» Recorded information:

* * * * *

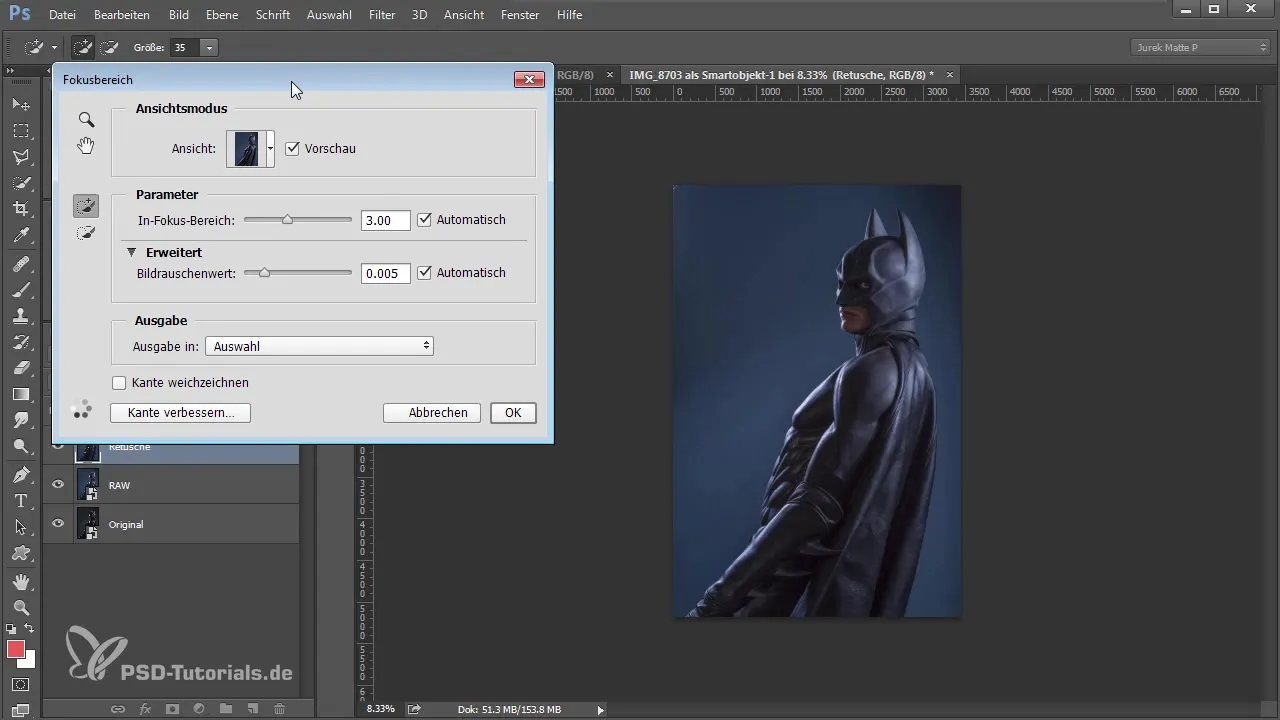Open the Ebene menu
The height and width of the screenshot is (720, 1280).
(x=221, y=15)
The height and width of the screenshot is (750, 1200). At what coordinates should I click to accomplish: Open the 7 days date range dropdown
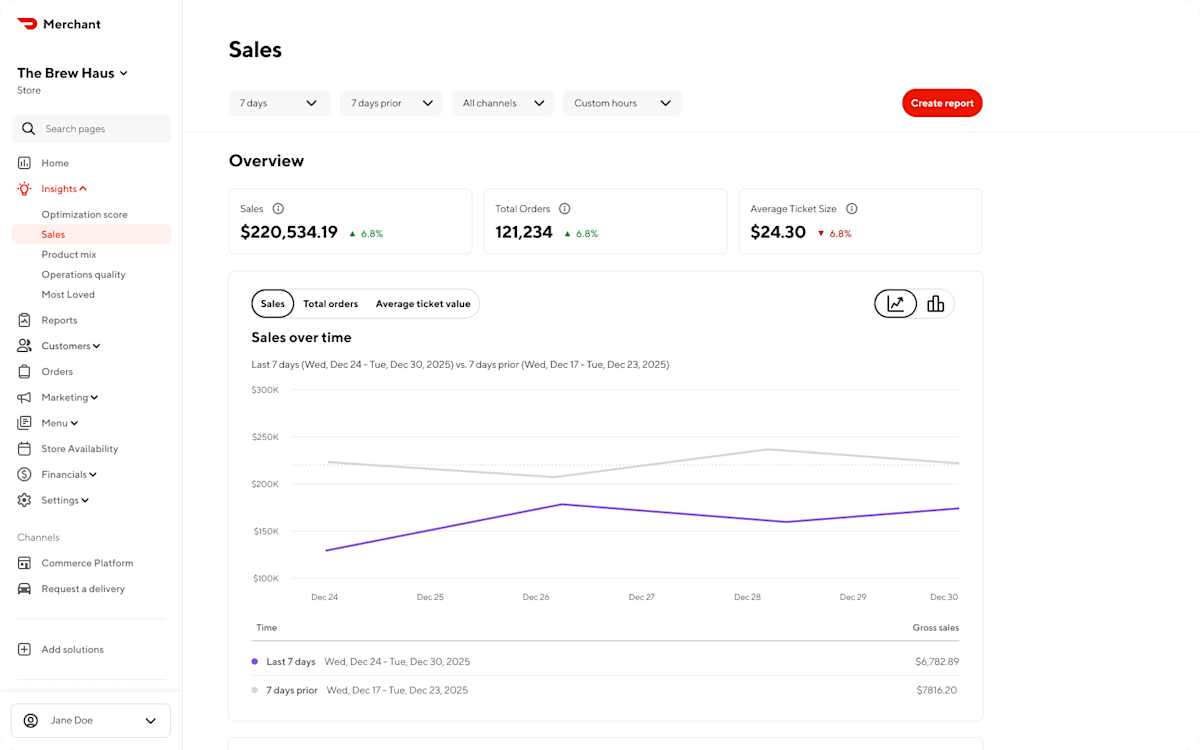279,102
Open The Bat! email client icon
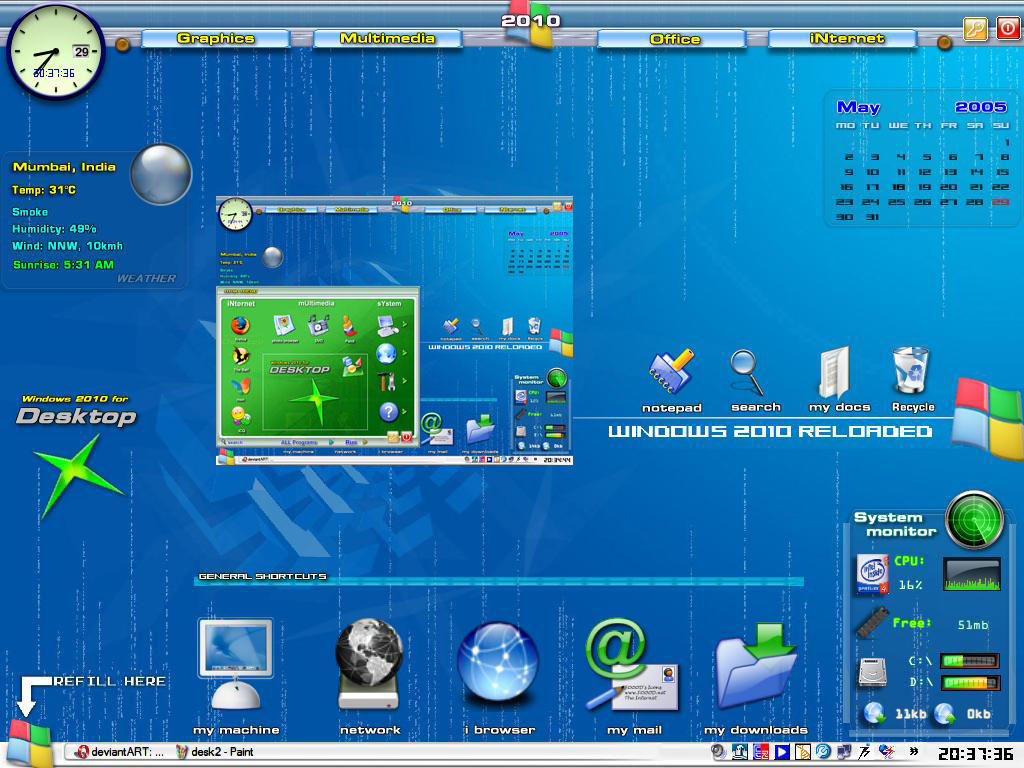The image size is (1024, 768). click(241, 357)
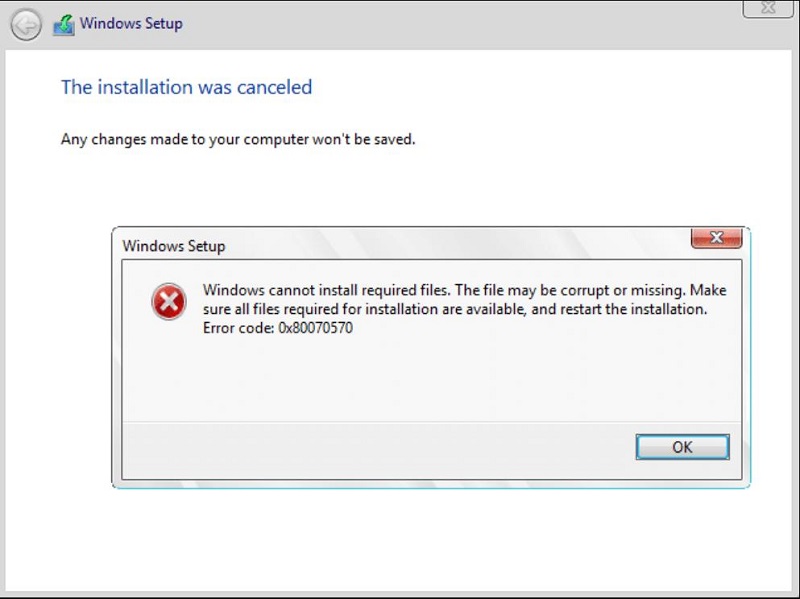Click the line Windows cannot install required files
Screen dimensions: 800x599
point(326,290)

* * * * *

Take the line that holds "The height and width of the screenshot is (750, 1200)." as the start and the last line of the data as the end. Copy only those lines exactly, both ends included, except the pictures.

The height and width of the screenshot is (750, 1200). At what coordinates should I click to accomplish: Open the 7 days date range dropdown
279,102
Open The Bat! email client icon
The image size is (1024, 768). click(241, 357)
Click the line Windows cannot install required files
Screen dimensions: 800x599
point(326,290)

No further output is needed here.